Bob was, in Virginia Woolf’s terms, a common reader, “guided by an instinct to create for himself, out of whatever scraps he [could] come by, some kind of whole.” I’ve taken his lesson to heart; for since graduating from Haverford, I’ve never gone back to school. I have no advanced degree, no academic affiliation. Instead, I’ve slowly learned, with much self-doubt, to follow a private, idiosyncratic route into books and the imagination. After graduation, I worked for a year as a reading instructor in Massachusetts, another year as the herd manager on a Vermont dairy farm. I spent a few years in the editorial offices of a Rhode Island textbook publisher. Eventually I migrated to Maine, where, for the past sixteen years, I've lived in the small, rural, poverty-ridden town of Harmony.
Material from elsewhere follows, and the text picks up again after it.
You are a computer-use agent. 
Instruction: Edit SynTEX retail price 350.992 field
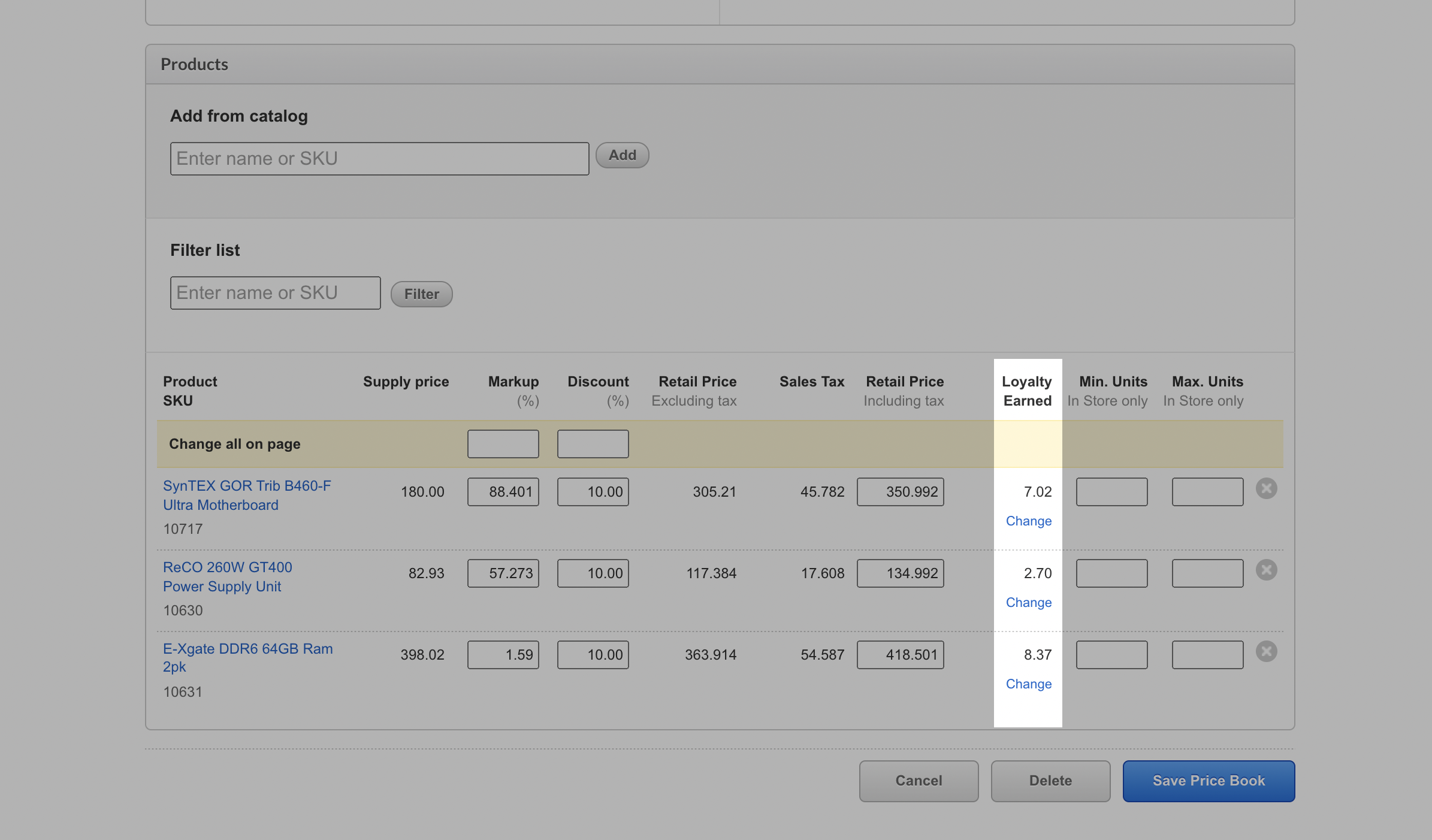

Here in the woods I’ve raised two sons with my husband, photographer Thomas Birtwistle (a member of the class of 1987), meanwhile working as a freelance editor, a substitute music teacher, and a visiting poet in the schools. Along the way, I've written and published two collections of poetry and a memoir.

At every turn of the road, I’ve met another person struggling to link eye with ear with hand with mind with heart—for instance, the Harmony eleven-year-old who can’t write his name but whose words, dictated to me as his amanuensis, nonetheless strive to delineate his world. “Big heifers in the corn again,” he tells me. “And them horses is hungry.” I write down his words and read them back to him. He smiles: yes, that’s right; that's what he meant. He thought hard about what he knew best, he searched for the precise words to describe that knowledge, and now the vision within that language belongs to him. This is the essence of learning, and of longing to learn. The fire burns: we stoke its flame.